Hi folks, if it is useful, consider the following conversion scripts (generated using Codex).

This maps the released checkpoint tensors into a standard LlamaForCausalLM layout. In particular, the released state dict stores the feed-forward block under moe.experts.0.{gate,up,down}_proj; since there is only experts.0, the script maps those tensors to the usual Llama mlp.{gate,up,down}_proj keys. It does not change the weights.
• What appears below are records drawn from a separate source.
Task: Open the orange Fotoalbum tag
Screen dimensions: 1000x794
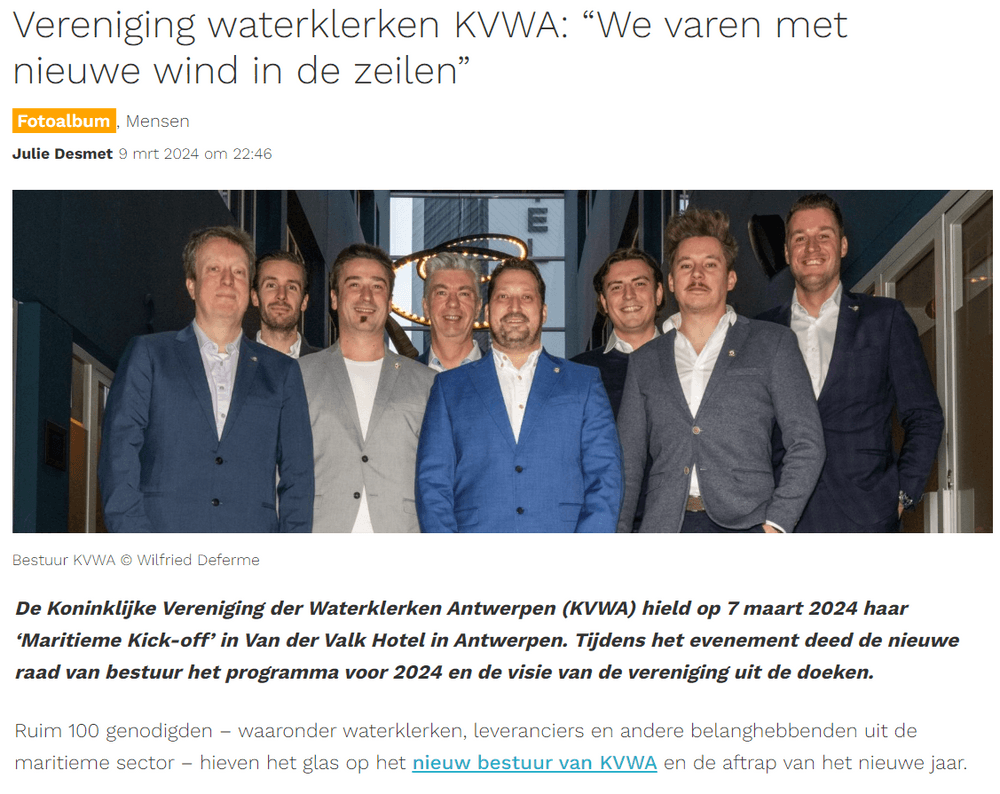Action: pos(64,121)
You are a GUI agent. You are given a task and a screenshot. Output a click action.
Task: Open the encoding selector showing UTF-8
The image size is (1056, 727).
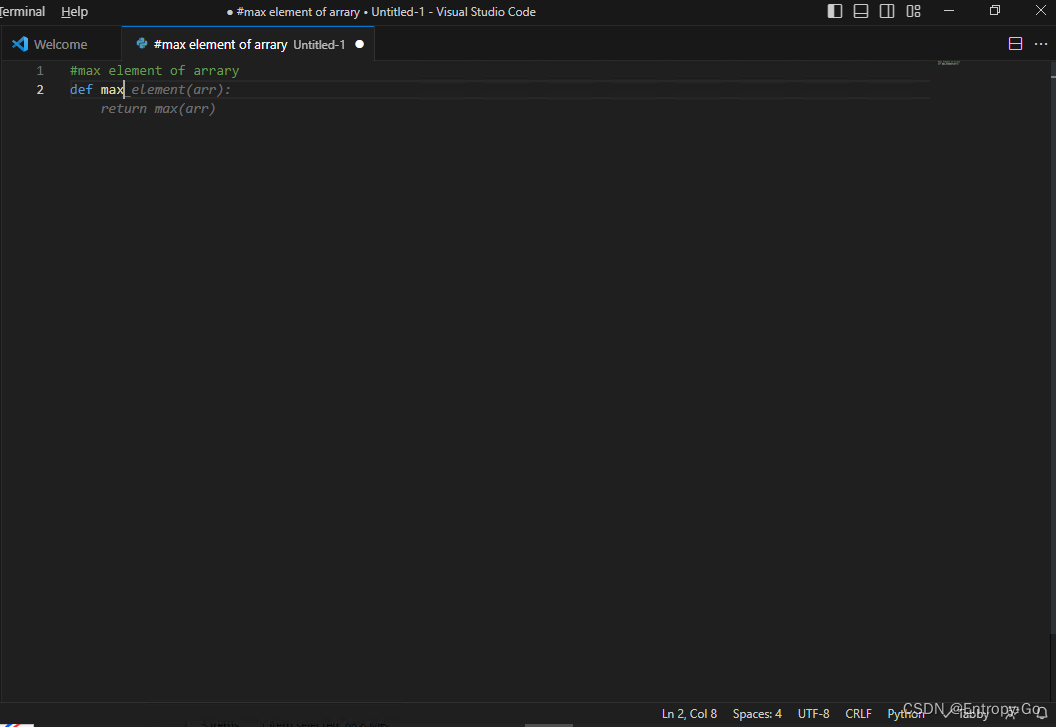(813, 713)
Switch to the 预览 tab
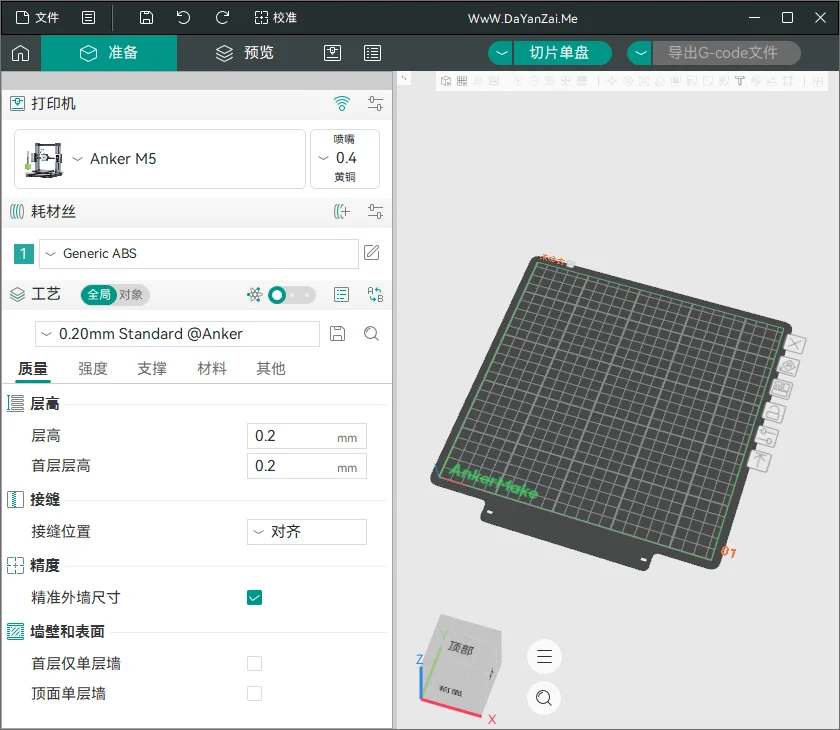This screenshot has width=840, height=730. pos(245,53)
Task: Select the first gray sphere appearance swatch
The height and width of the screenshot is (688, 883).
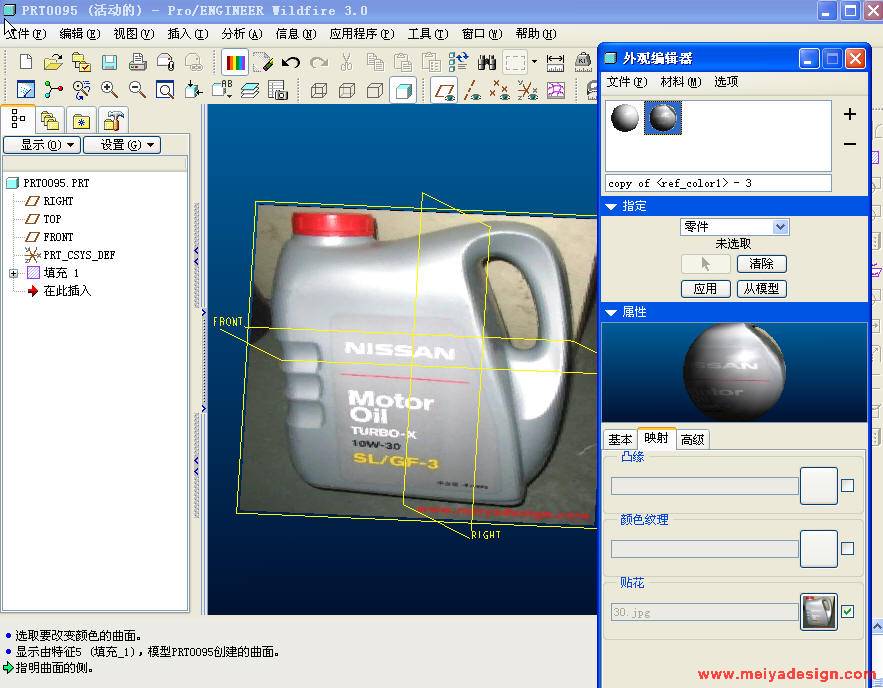Action: point(625,119)
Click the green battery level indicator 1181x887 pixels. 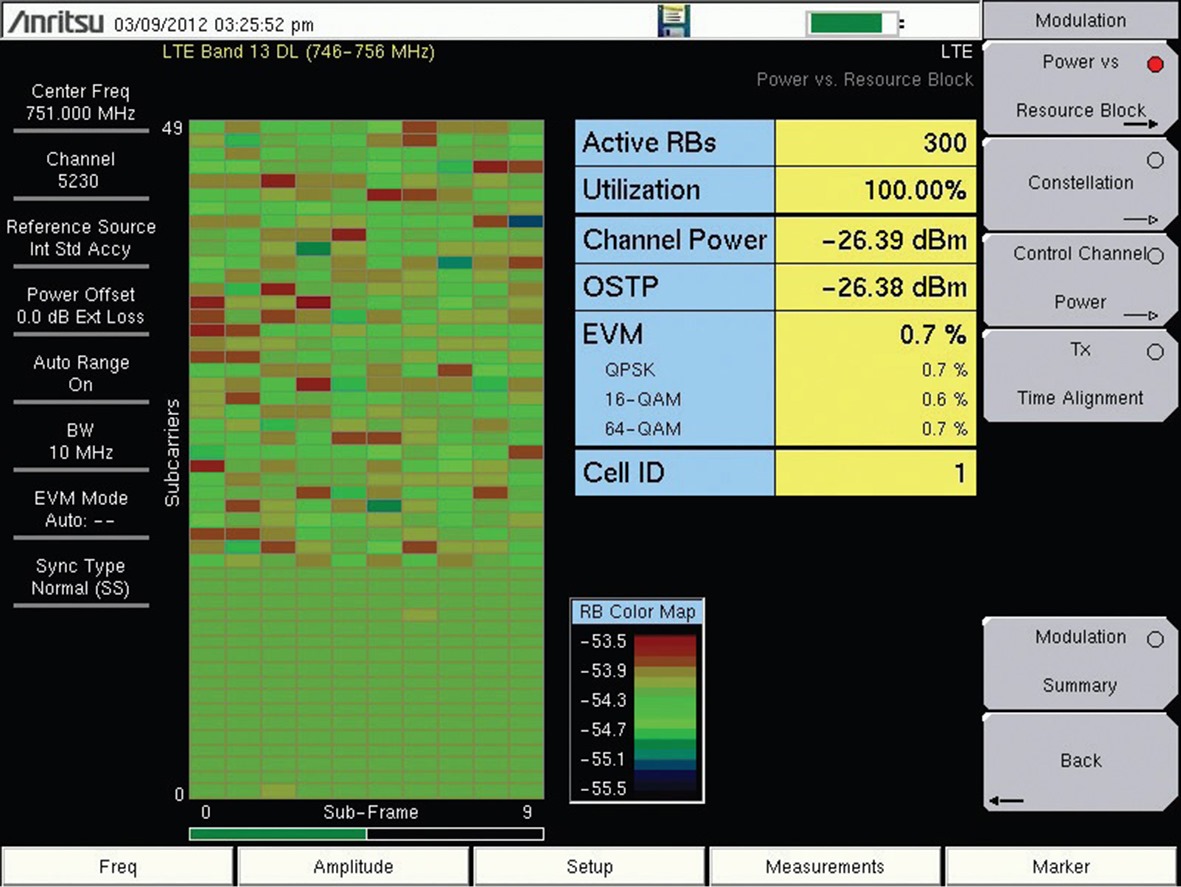click(x=846, y=22)
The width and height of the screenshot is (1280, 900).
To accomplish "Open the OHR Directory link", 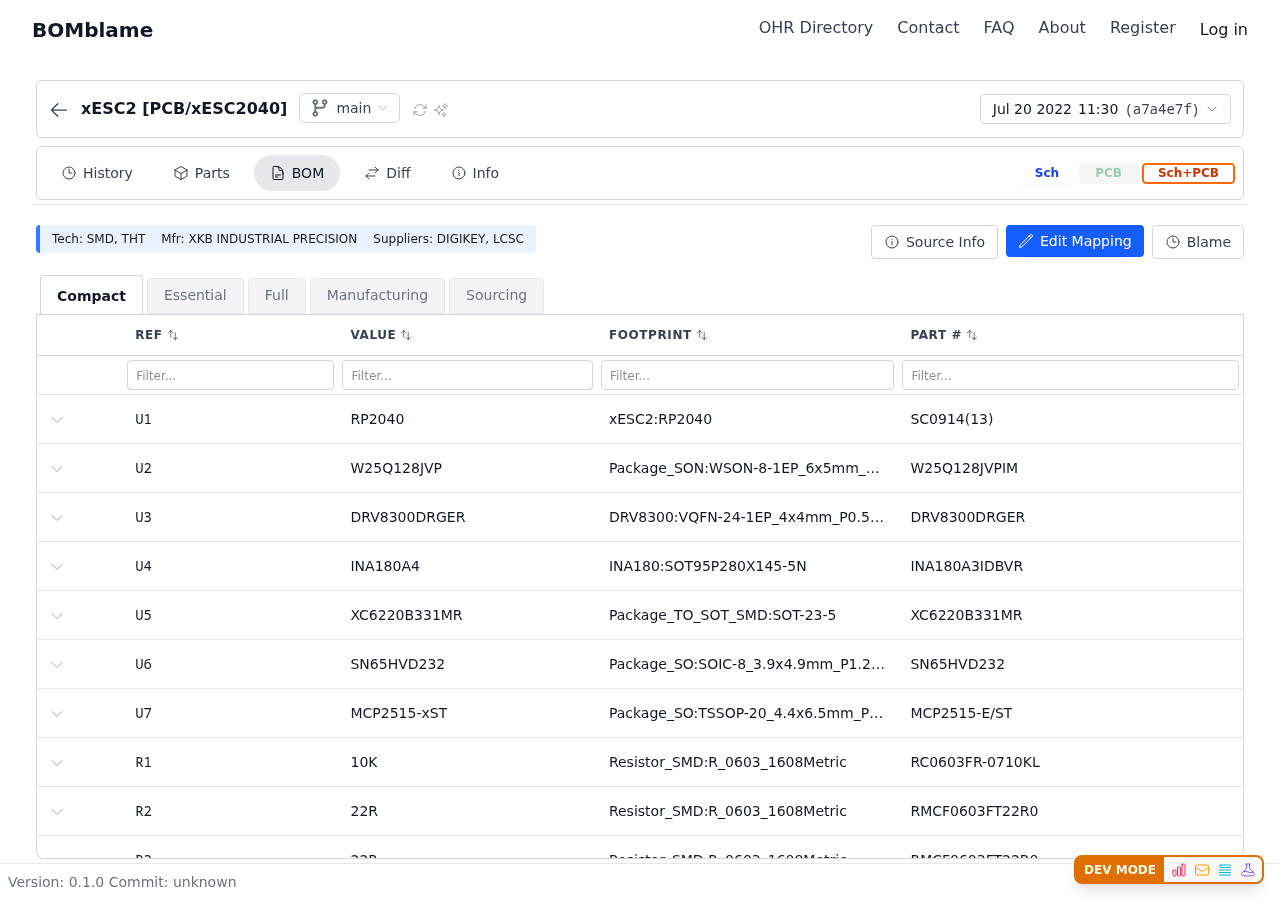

If you only want a Hugging Face checkpoint, climb_to_hf.py is enough. If you want to continue training with Megatron Bridge / Megatron-Core, run hf_to_megatron.py after that.

  1. climb_to_hf.py
from __future__ import annotations

import argparse
import enum
import re
import sys
import types
from pathlib import Path

import torch
from transformers import LlamaConfig, LlamaForCausalLM, LlamaTokenizer


VARIANTS = {
    "62m": {
        "hidden_size": 384,
        "intermediate_size": 1024,
        "num_attention_heads": 6,
        "num_key_value_heads": 2,
    },
    "350m": {
        "hidden_size": 960,
        "intermediate_size": 2560,
        "num_attention_heads": 15,
        "num_key_value_heads": 5,
    },
}


def parse_args() -> argparse.Namespace:
    parser = argparse.ArgumentParser(
        description="Convert Nemotron-CLIMB proxy model_optim_rng.pt to Hugging Face Llama format."
    )
    parser.add_argument("--checkpoint-path", required=True, type=Path)
    parser.add_argument("--tokenizer-model", required=True, type=Path)
    parser.add_argument("--output-dir", required=True, type=Path)
    parser.add_argument("--variant", choices=["auto", *VARIANTS.keys()], default="auto")
    parser.add_argument("--max-position-embeddings", type=int, default=1024)
    return parser.parse_args()


def install_megatron_pickle_stub() -> None:
    """Provide the one Megatron enum needed to unpickle released checkpoints."""
    try:
        import megatron.core.enums  # noqa: F401

        return
    except ImportError:
        pass

    megatron = types.ModuleType("megatron")
    core = types.ModuleType("megatron.core")
    enums = types.ModuleType("megatron.core.enums")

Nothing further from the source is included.